After two years in a row of mediocre spiced beers standing in as Hump’s Holiday Ale, I’ve decided on something a little a more interesting and hopefully something a little “safer”. Something that still fits with the season – mostly. It still features the same spice angle – the same blend of spices commonly found in pumpkin pie. But the big difference this year is that the beer will feature real pumpkin. And it will be a strong lager.

Jack, the Pumpkin KingThe 2008 Holiday Ale will be a “Pumpkin King” if you will. We bought several pie pumpkins the other week from the pumpkin patch (in addition to the big ones we carved into jack-o-lanterns). With 5-7 pounds of fresh, caramelized pumpkin puree in the mash, this beer should offer plenty of pumpkin flavor – unlike my last (and first) pumpkin beer, which had pretty much no noticable pumpkin quality. The previous beer was a pumpkin hefeweizen, and the banana esters produced by the yeast completely overwhelmed any chance of pumpkin flavor in the finished product.

This one will be a Bock. It will be brewed fairly big for a Bock – perhaps Doppelbock would be a more accurate appelation. Lots of clean, biscuity, toasty, thick, sweet malts married to lots of pumpkin and pumpkin spice. The spicing should be more subdued than the spice monsters I’ve cooked up over the last two years. I think it will come together nicely.
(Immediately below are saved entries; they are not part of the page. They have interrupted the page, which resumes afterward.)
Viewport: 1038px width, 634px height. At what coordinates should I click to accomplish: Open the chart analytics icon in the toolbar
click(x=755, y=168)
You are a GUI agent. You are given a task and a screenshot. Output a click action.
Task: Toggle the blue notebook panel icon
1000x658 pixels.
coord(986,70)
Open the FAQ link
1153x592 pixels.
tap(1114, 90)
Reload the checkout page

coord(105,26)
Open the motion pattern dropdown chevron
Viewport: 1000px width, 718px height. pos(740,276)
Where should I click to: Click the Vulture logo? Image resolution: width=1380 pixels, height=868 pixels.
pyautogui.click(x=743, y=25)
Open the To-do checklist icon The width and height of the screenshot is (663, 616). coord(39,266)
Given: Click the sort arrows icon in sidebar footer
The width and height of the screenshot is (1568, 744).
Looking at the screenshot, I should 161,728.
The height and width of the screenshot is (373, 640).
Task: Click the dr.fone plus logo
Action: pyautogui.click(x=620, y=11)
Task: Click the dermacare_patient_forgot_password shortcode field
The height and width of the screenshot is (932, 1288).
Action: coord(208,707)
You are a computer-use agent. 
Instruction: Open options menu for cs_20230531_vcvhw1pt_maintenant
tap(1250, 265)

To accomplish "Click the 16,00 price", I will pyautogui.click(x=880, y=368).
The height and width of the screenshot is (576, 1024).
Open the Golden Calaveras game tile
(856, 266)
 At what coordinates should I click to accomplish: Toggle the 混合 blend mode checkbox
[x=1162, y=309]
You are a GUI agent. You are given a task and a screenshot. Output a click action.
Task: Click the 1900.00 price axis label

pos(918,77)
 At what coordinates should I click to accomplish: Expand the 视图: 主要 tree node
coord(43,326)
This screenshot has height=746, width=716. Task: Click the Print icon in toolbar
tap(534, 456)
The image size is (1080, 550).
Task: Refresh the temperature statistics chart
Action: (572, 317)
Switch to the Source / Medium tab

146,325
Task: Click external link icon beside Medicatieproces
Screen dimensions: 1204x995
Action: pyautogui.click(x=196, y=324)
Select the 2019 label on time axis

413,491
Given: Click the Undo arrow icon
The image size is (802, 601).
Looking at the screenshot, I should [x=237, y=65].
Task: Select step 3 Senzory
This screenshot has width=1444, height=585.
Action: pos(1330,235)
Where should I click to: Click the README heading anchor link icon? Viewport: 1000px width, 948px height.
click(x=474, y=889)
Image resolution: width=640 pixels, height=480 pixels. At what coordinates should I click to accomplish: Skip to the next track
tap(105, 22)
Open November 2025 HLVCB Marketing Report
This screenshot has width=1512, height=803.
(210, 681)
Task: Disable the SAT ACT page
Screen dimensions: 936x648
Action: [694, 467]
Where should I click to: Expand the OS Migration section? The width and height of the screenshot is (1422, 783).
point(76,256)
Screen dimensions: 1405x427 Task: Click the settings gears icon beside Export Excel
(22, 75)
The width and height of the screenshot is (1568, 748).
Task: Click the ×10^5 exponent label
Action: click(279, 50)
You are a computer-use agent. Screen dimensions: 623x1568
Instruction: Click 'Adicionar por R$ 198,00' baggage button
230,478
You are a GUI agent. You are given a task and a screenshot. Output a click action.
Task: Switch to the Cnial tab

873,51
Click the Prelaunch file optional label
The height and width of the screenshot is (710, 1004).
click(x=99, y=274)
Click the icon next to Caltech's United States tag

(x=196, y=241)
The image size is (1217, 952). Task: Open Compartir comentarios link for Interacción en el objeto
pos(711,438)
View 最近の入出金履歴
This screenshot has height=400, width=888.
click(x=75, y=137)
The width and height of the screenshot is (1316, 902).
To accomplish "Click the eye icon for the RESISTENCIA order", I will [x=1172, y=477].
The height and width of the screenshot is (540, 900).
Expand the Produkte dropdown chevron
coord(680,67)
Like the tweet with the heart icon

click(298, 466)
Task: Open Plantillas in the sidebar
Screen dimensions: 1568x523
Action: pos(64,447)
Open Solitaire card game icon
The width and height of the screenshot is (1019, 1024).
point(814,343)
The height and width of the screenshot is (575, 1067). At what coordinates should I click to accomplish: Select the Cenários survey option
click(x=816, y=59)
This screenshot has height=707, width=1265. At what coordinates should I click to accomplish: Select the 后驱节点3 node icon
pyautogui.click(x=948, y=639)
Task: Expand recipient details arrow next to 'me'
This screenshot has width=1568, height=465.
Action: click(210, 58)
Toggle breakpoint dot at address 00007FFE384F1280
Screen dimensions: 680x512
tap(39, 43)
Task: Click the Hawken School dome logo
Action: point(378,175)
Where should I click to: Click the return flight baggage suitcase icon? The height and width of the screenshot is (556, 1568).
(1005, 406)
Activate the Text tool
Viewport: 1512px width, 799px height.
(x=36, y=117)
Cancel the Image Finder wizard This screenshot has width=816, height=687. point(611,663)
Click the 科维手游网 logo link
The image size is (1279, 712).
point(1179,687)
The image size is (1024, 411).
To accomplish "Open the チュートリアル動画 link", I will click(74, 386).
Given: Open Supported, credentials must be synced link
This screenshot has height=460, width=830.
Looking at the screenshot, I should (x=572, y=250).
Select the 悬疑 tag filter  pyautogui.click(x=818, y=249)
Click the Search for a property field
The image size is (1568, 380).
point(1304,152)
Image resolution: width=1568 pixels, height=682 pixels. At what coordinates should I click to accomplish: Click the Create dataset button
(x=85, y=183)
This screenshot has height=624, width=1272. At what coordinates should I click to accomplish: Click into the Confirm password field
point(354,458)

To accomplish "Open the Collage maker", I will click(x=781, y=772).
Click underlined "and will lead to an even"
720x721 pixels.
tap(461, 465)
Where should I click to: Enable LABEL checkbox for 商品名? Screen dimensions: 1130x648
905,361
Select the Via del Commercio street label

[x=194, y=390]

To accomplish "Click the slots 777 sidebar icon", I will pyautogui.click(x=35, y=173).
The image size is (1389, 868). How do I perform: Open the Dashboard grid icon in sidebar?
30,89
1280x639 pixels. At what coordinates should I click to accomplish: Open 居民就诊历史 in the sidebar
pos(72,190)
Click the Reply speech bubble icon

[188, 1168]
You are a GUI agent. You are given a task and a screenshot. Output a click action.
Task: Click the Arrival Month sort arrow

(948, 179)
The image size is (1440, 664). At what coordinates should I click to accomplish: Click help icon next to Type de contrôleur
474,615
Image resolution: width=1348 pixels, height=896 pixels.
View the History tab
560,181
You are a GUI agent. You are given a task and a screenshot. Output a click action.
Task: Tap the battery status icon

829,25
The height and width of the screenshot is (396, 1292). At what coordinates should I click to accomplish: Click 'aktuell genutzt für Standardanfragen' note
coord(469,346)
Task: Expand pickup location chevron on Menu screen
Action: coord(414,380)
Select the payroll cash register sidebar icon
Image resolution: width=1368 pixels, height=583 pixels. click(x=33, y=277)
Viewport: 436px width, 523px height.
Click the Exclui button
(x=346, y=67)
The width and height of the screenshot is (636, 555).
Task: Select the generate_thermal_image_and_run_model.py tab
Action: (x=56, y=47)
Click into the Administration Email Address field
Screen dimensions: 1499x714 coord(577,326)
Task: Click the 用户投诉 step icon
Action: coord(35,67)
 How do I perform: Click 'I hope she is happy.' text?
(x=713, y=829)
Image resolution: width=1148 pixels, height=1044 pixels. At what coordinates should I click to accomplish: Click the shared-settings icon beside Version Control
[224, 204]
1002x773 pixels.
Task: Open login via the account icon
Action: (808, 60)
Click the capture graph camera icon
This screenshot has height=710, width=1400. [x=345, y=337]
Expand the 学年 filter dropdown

I’ll be cooking it up this weekend.

I’ll also be kegging Hump’s Credit Crunch Ale this weekend. It turned out nicely. I haven’t tasted the final product, but I sampled it after fermentation was pretty much finished last week, and it was nice. Since then, the yeast have fallen out of suspension, and beer is now much brighter. I think it will be a big improvement to the tap list over the current occupant (Honey Nut Ale – a nut brown ale that has a few minor but nagging flaws – at least nagging to me anyway).

I was originally planning to cook up a Smoked Maple Stout as the subsequent batch (in December). But Wyeast has several interesting specialty strains out now, all of them for making good English beers like bitters, brown ales, and milds. So I’m going to cook up a bitter instead. The Smoked Maple Stout will have to wait until the new year. In fact, it will probably be my New Year’s Day recipe.